What is actually needed:
Per-agent and per-user cost tracking, model routing (cheap model for simple tasks, expensive for complex), budget gates with automatic shutdown, semantic caching (similar requests → cached responses), real-time cost dashboard.
Cost to build in-house:
2–4 months. Token counting per provider (different APIs, different formats), storage and aggregation, real-time alerting, model router (model selection based on task complexity), cache (vector similarity search to identify ‘similar’ requests), UI for analysis.
Industry Data
Smart routing reduces costs by 30–85% without quality loss: RouteLLM demonstrated 85% cost reduction on MT Bench. Semantic caching covers ~31% of enterprise requests, reducing cost by 40–70%.
How it works in FireFlow:
Every execution records a complete event stream with timing for every node. Multi-provider support out of the box (Anthropic, OpenAI, Gemini, DeepSeek, Groq, self-hosted) — switch between models at the graph node level. LLMUsageAggregator aggregates token usage across the entire chain. Budget checks via FFDB Query before each expensive operation. Self-hosted LLM connects as a standard HTTP node — the same graph, the same guarantees, but without external API costs.
All Ten Stages: One Architecture
The path is predictable. The architecture is inevitable.
The Architecture Everyone Arrives At:
[Visual Builder] [Execution Engine] [Durable Execution] [Event Stream]
[HITL + durable pause] [Secrets Vault] [Version Control] [ACL / Identity]
[Worker Pool] [Streaming] [Non-deterministic Testing] [Cost Management]
[Deployment: web / mobile / chat / API]
│
▼
FireFlow: 301 nodes · 43 design documents · 3+ years of development
All of this already works.Why Everyone Arrives at the Same Place
This is not a coincidence. It is a consequence of fundamental constraints.

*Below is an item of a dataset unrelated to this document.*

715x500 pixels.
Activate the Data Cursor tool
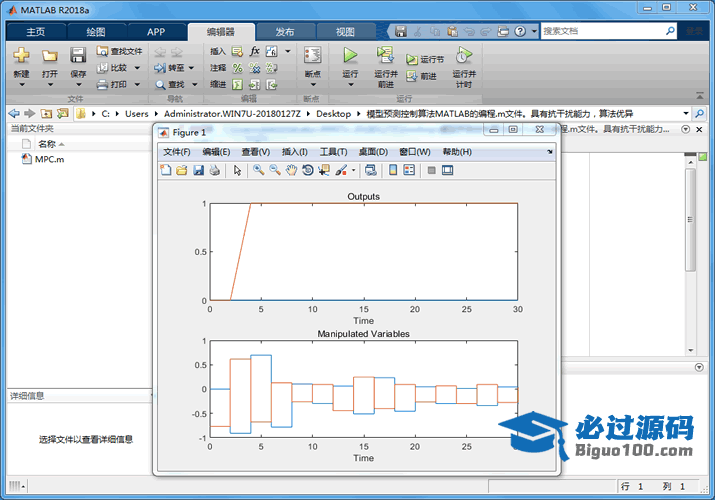coord(323,170)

Physics of Distributed Systems
Processes crash. Networks drop packets. Disks fill up. The only way to guarantee progress is persistent checkpoints. Temporal, DBOS, Inngest, AWS, Cloudflare — all reached the same conclusion independently.
The Nature of LLMs
Language models are non-deterministic. The same prompt can produce different results. The only way to maintain control is to record every step and give humans the ability to intervene. Event sourcing + HITL are inevitable.
Regulatory Requirements
MiFID II, FINRA, EU AI Act, and equivalent national regulators all require: audit trail, kill switch, human oversight, testing before deployment. These requirements dictate the architecture. Compliance is impossible without event sourcing, HITL, VCS, and ACL.
The Economics of Errors
Knight Capital lost $440 million in 45 minutes due to an uncontrolled algorithm. A LangChain agent burned $47,000 in 11 days in an infinite loop. The cost of one error exceeds the cost of the entire control infrastructure.

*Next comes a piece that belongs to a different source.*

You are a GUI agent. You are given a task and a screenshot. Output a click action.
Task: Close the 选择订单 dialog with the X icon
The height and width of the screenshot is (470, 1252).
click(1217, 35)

What FireFlow Adds Beyond the Necessary Architecture
Stages 1–7 lead to baseline infrastructure. FireFlow goes further.
The Cost of Repeating the Journey
40% of agentic AI projects will be cancelled by 2027 (Gartner). Primary reasons: uncontrolled costs, unclear business value, insufficient risk control. All three causes are consequences of attempting to pass through all ten stages independently.
Conclusion
The path from script to production-ready agent system is predictable. Ten stages. Every team passes through them in the same order, encounters the same problems, arrives at the same solutions. This is not a matter of talent or resources — it is a property of the problem domain.

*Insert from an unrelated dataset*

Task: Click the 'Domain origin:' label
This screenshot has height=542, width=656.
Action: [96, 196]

FireFlow is the result of completing this path in full: 3+ years of development, 43 design documents, 301 nodes, 9 port types, a formal proof of determinism, production-tested architecture built on DBOS and PostgreSQL.
The question for every team starting to build agents: repeat this journey from the beginning — or start from the finish line?
Sources: LangChain State of Agent Engineering 2025 (1,300+ respondents); Gartner AI Agent Predictions 2027; Databricks multi-agent architecture report; Airbnb distributed payments engineering blog; RouteLLM cost reduction research; IBM X-Force Threat Index 2026.